“So, how do you make money from free software?”
If the open source movement represents the commoditization of software, how can the challengers of today’s software industry utilize its commoditizing power to unseat the incumbents, and Microsoft in particular? Perhaps more importantly, if this strategy succeeds, is there money to be made in a software industry that has been commoditized? Finally, are there lessons that can be applied from past commoditization events, particularly the events that reshaped the hardware industry in the 1980s?
For a textbook example of how to turn the commoditization of an industry into business advantage, one need look no further than Dell Computer. Dell, of course, was one of the companies that started life in the mid-1980s to build IBM clones.
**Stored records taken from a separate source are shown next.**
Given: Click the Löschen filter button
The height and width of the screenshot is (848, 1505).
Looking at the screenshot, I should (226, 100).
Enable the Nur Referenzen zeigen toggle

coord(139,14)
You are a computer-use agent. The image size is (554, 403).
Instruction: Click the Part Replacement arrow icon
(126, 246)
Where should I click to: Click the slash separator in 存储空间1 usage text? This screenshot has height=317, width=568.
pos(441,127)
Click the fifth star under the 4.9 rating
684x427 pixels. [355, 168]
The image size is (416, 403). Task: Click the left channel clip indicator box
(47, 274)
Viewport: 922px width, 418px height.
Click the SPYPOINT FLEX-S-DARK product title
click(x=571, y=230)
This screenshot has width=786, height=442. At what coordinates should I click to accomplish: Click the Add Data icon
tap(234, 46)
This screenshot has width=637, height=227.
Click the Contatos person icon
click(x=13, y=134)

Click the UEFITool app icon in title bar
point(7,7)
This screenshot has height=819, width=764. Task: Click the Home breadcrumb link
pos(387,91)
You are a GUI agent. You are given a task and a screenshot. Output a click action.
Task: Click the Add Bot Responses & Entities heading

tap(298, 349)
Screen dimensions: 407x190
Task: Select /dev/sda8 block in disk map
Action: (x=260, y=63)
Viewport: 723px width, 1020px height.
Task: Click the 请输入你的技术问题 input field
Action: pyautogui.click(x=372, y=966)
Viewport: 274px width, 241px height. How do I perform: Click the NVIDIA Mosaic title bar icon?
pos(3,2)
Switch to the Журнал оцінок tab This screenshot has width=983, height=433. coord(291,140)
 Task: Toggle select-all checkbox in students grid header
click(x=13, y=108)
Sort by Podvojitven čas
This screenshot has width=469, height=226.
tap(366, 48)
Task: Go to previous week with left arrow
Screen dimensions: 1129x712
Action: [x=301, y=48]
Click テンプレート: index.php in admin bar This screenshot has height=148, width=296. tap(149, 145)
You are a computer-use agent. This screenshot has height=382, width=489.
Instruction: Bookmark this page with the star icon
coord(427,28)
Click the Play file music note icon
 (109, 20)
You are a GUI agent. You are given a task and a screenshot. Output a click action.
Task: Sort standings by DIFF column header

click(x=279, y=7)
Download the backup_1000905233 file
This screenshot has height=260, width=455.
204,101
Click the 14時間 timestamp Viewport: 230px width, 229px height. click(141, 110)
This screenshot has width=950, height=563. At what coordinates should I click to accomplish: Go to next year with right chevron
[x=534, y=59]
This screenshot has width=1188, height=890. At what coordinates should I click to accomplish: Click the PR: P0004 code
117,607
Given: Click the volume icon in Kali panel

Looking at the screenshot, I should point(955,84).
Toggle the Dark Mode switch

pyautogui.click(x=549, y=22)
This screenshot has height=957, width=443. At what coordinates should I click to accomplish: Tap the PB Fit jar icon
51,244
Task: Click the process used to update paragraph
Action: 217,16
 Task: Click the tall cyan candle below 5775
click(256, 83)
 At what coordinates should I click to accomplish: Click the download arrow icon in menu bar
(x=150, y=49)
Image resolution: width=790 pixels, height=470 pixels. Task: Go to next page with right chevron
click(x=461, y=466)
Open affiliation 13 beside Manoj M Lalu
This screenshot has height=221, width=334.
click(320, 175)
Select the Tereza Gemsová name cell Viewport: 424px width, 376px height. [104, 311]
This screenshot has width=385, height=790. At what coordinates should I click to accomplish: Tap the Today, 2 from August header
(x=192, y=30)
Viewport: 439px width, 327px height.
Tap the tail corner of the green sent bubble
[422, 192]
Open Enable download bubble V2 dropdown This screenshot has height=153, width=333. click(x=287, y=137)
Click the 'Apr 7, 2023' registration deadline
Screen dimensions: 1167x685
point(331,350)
Dell’s initial claim to fame was “build to order,” taking advantage of the fact that a PC was not really a product in itself, but rather an assemblage of numerous products that any individual with a moderate amount of skill could assemble himself—a direct lineage from IBM’s decision to base the original IBM PC on off-the-shelf parts.
Unlike some of its competitors, Dell saw itself for what it truly was: an assembler of off-the-shelf components and a distributor of these components in a form their customers found useful—namely, a complete PC. Dell gave its customers choice—not an overwhelming amount of choice, but enough choice to give those with the skill to build their own PCs reason to buy from Dell rather than building themselves. Its competitors, on the other hand, attempted to mold the PC into a monolithic, unchangeable product, a collection of specific components from specific vendors with the occasional bit of proprietary technology added to the mix—a thinly veiled attempt to decommoditize the PC standard and own it all to themselves.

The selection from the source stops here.